Jericho stared ahead into a red cloud of rage, but it soon dissipated. In its place came a feeling of impotence, vulnerability. The worst of it was that Zhao was right. He had nobody waiting for him, not for years now. The man might be a roughneck, but he was right. This, even though Jericho’s type was much in demand. He was trim and blond and his eyes were light blue; he was generally taken for a Scandinavian, who were well-liked by Chinese women. He was also well aware that he hardly ever paid attention to the man who looked back at him from the mirror. His clothes were functional, but otherwise nondescript. He groomed himself just enough not to look unkempt. He shaved chin and cheeks every three days, went to the hairdressers every three months to clear the topgrowth, as he liked to say, he bought T-shirts by the dozen without wondering whether they suited him. Fundamentally, even Tu Tian, fat and bald though he was, took more pains in his artlessly messy way.
When the high-speed track spat him out again at Xintiandi, his anger had given way to a brackish sort of defeatism. He tried to visualise his new home, but found no comfort there. Xintiandi seemed further away than ever, a good-time town where he didn’t belong, because it wasn’t in his nature to have a good time, and others didn’t have a good time with him around.
There it was again, the old stigma.
And he had thought he was over it.

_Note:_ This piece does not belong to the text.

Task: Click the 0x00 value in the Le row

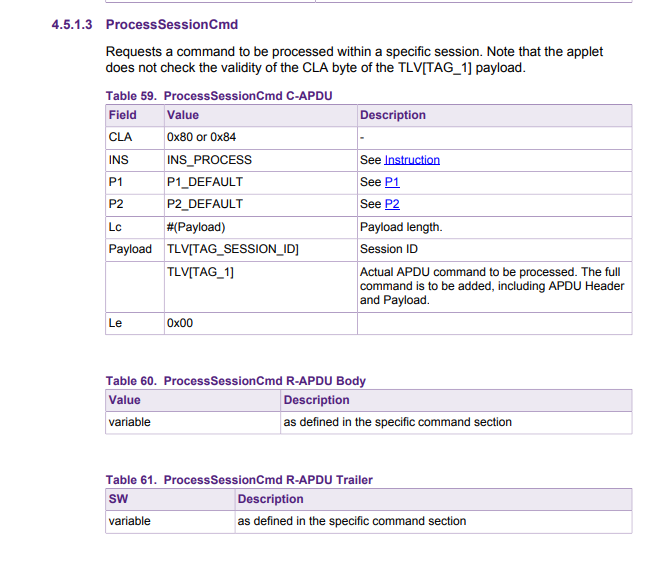Action: point(180,324)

If there was one thing that Joanna had taught him, it was that he was no longer the kid from his schooldays, the boy who still looked about fifteen when he was eighteen years old. The boy who had never had a girlfriend because every last girl at school was after some other boy. Even that wasn’t
quite
true. They had certainly appreciated having him as an understanding male friend, which he reckoned was just an underhanded way of saying a punchbag. They came to him in floods of tears, torturing him with details of their relationships, in endless therapy sessions which they always concluded by telling Jericho that they loved him like a brother, that he was, thank God, the only boy on Earth who didn’t want anything from them.
Broken-hearted, he patched up their tattered souls and only ever once tried anything more, with a snub-nosed brunette who had just been dumped by her older boyfriend, a notorious love cheat. More precisely, he had invited her for a meal and tried to flirt with her a bit. It worked like a dream for two hours, although only because the girl hadn’t realised what he was doing. Even when he put his hand on hers, she just thought that he was being funny. It was only then that she realised that punchbags had feelings too, and she left the restaurant without a word. Owen
Jericho had to turn twenty before a Welsh pub landlord’s daughter took pity, and took his virginity. She hadn’t been pretty, but she had been through the same sort of hell as he had, and this, along with a few pints of lager, was enough for him.
After that it had gone a little better, or even quite well, and he had his revenge on the pathetic wet blanket who had so stubbornly claimed to be Owen Jericho. With Joanna’s help he had buried that boy, although it had been a stupid idea to bury him alive, not suspecting that it would be Joanna too who would bring him back from the grave. The zombie had come back here in Shanghai, where the world was reinventing itself, and taken revenge in turn. The zombie was the boy in his eyes who frightened off the women. He scared them. He scared
himself
.
In a foul mood, he steered his car to the nearest COD point and hooked it back up to the grid. The computer calculated what he had to pay and deducted the amount as he held his phone against the interface. Jericho got out. He had to find out why Grand Cherokee had had to die. He stopped in the middle of the street and called Tu Tian. He only spoke a few words to Naomi Liu. She obviously picked up that he was in a bad mood, smiled encouragingly and put him through.